_EXTRACTED TEXT_

===============

On Fri, Mar 16, 2018 at 10:44 AM, John David Anglin
<dave.anglin@bell.net> wrote:
> On 2018-03-16 1:29 PM, Matt Turner wrote:
>>
>> This week I succeeded in building a stripped-down kernel without
>> mlong-calls (in Gentoo), but was unable to get anything to link
>> without mlong-calls when CONFIG_PARISC_PAGE_SIZE_16KB=y.
>>
> I wouldn't recommend the above option.  It affects alignment of some things
> in kernel
> and as you found it makes the kernel bigger.  There are also some things in
> userspace
> that assume 4KB pages.

I expect we're past the point where there are any significant
obstacles to userspace support. Most platforms successfully support
multiple page sizes these days.

^ permalink raw reply	[flat|nested] 11+ messages in thread

* Re: C3600 kernel/64bit 4.* slow IO due to -mlong-calls
  2018-03-16 17:58           ` Matt Turner
@ 2018-03-16 18:03             ` John David Anglin
  2018-03-16 19:50               ` Helge Deller
  0 siblings, 1 reply; 11+ messages in thread
From: John David Anglin @ 2018-03-16 18:03 UTC (permalink / raw)
  To: Matt Turner; +Cc: Helge Deller, debian-hppa, linux-parisc

On 2018-03-16 1:58 PM, Matt Turner wrote:
> On Fri, Mar 16, 2018 at 10:44 AM, John David Anglin
> <dave.anglin@bell.net> wrote:
>> On 2018-03-16 1:29 PM, Matt Turner wrote:
>>> This week I succeeded in building a stripped-down kernel without
>>> mlong-calls (in Gentoo), but was unable to get anything to link
>>> without mlong-calls when CONFIG_PARISC_PAGE_SIZE_16KB=y.

===============

_MATERIAL_
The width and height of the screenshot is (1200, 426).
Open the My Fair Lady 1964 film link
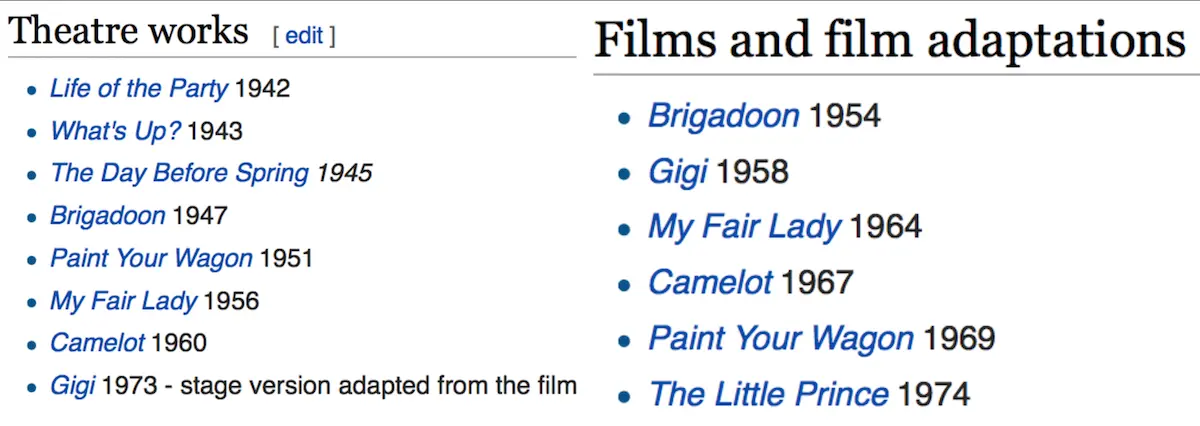[744, 227]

===============

_THE TASKS_
1. Summarize the mailing-list thread about -mlong-calls in two sentences.
2. Name every person who appears in the mailing-list thread about -mlong-calls.
3. Proceed with the mailing-list thread about -mlong-calls from the point where it stops.

_ANSWERS FOR THIS EXERCISE_
1. Matt Turner reports that he built a stripped-down kernel without -mlong-calls in Gentoo but could not get anything to link without it when CONFIG_PARISC_PAGE_SIZE_16KB=y. John David Anglin advises against that option because it affects alignment in the kernel, makes the kernel bigger, and some userspace things assume 4KB pages, while Turner answers that most platforms now support multiple page sizes and he expects no significant userspace obstacles.

2. John David Anglin, Matt Turner, Helge Deller

3.
>>>
>> I wouldn't recommend the above option.  It affects alignment of some things
>> in kernel
>> and as you found it makes the kernel bigger.  There are also some things in
>> userspace
>> that assume 4KB pages.
> I expect we're past the point where there are any significant
> obstacles to userspace support. Most platforms successfully support
> multiple page sizes these days.
>
But they don't have the problem we do with non equivalent aliasing. The 
data section starts on a
page boundary on parisc and it doesn't overlap text.

Dave

^ permalink raw reply	[flat|nested] 11+ messages in thread

* Re: C3600 kernel/64bit 4.* slow IO due to -mlong-calls
  2018-03-16 18:03             ` John David Anglin
@ 2018-03-16 19:50               ` Helge Deller
  0 siblings, 0 replies; 11+ messages in thread
From: Helge Deller @ 2018-03-16 19:50 UTC (permalink / raw)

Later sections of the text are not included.